PHILOSOPHY 3345, Bioethics

Description. This course explores ethical issues arising from the practice of medical therapeutics (conventional and “alternative”), from the development of new biomedical technologies, and more largely from reflections on life’s meaning and prospects. 

      The course aims at clarifying relevant bioethical and medical issues and debates, representing various perspectives in application to present and future human possibilities and concerns (for example: genetic engineering and biochemical “enhancement,” longevity and life extension, end-of-life decisions, health care access, nanotechnology, cloning, stem cell research, mood and performance-enhancing pharmaceutical use, animal research, and reproductive technologies). 
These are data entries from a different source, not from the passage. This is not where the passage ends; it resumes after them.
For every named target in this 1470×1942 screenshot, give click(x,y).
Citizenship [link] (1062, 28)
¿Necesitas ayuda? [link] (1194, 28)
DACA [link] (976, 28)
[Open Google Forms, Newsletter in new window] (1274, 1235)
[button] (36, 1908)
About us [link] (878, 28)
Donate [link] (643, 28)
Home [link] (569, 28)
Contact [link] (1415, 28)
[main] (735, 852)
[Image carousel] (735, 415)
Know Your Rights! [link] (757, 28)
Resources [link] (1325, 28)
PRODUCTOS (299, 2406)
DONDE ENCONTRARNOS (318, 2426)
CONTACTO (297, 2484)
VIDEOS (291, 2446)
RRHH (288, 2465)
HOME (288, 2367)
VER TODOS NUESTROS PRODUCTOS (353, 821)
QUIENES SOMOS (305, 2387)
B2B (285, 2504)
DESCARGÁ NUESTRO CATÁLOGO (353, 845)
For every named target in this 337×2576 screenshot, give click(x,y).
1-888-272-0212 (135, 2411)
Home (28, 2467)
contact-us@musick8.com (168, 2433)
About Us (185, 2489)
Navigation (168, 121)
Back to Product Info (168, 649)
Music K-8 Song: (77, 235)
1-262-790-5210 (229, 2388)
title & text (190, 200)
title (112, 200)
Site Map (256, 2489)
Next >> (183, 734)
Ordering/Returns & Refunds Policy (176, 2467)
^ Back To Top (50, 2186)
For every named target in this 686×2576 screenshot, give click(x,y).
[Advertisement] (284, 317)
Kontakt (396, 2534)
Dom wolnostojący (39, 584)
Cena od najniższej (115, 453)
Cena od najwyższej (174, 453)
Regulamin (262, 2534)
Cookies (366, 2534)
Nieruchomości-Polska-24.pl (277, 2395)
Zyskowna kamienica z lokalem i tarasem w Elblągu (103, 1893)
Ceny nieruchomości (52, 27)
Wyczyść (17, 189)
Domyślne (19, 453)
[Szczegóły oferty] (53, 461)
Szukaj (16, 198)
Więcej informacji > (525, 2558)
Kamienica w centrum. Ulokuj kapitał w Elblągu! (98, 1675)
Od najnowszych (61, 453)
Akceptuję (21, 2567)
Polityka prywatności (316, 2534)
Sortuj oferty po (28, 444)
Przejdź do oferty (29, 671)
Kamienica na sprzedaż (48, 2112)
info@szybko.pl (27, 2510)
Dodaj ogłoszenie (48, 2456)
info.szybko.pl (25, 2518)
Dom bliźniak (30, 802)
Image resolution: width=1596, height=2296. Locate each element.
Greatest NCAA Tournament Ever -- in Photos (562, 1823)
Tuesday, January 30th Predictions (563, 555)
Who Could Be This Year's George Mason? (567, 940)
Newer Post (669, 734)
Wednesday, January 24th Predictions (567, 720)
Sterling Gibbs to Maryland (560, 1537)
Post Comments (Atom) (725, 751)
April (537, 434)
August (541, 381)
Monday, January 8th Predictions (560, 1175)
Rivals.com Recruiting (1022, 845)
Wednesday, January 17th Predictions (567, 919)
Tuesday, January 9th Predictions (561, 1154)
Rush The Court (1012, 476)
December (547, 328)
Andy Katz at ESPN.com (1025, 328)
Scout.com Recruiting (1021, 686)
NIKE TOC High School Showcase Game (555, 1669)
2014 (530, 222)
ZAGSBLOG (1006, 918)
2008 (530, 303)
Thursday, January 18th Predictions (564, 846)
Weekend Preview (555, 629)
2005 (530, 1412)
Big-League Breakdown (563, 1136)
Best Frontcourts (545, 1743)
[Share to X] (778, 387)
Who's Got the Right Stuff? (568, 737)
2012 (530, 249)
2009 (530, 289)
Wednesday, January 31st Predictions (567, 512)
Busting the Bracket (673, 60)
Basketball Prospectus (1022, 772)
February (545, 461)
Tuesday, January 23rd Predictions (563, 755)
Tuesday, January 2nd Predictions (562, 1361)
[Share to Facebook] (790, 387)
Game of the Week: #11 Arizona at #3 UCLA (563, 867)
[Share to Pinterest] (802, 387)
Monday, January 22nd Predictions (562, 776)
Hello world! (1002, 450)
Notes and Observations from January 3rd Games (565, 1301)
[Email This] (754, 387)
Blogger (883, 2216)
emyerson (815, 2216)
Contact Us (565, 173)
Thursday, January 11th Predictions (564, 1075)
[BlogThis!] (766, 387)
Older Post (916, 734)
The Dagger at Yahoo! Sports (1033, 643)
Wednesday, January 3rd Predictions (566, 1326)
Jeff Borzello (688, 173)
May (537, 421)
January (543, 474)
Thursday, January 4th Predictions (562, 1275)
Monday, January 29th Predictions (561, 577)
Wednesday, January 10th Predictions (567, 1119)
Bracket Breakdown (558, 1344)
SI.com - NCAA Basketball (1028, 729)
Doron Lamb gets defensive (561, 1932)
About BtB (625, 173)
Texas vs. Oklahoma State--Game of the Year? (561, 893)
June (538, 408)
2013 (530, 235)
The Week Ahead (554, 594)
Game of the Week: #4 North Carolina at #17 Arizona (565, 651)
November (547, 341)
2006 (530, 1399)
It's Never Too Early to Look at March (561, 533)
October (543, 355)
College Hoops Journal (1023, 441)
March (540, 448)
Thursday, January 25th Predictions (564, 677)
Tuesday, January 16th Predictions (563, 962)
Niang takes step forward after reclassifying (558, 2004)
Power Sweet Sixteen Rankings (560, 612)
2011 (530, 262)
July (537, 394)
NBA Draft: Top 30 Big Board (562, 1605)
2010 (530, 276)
      “Bio” means simply life, but questions about life’s goals, about appropriate means for attaining them, and about the professions devoted to sustaining life, give rise to the most complex and enduring ethical problems.

Objectives. The course compares many approaches to the urgent human preoccupation with life and its many challenges (biological, environmental, social, technological) ,  in order to articulate the appropriate uses of emerging technologies, therapies, pharmacological interventions etc., in ameliorating and possibly altering the human condition.

Other objectives include exploring the future of life (human, nonhuman, and possibly post-human) and reflecting constructively on what it can mean to be human in an age of rapidly advancing technologies and bioengineering.

The course’s ultimate objective is to provide students with critical resources and tools they can apply in making crucial life-choices.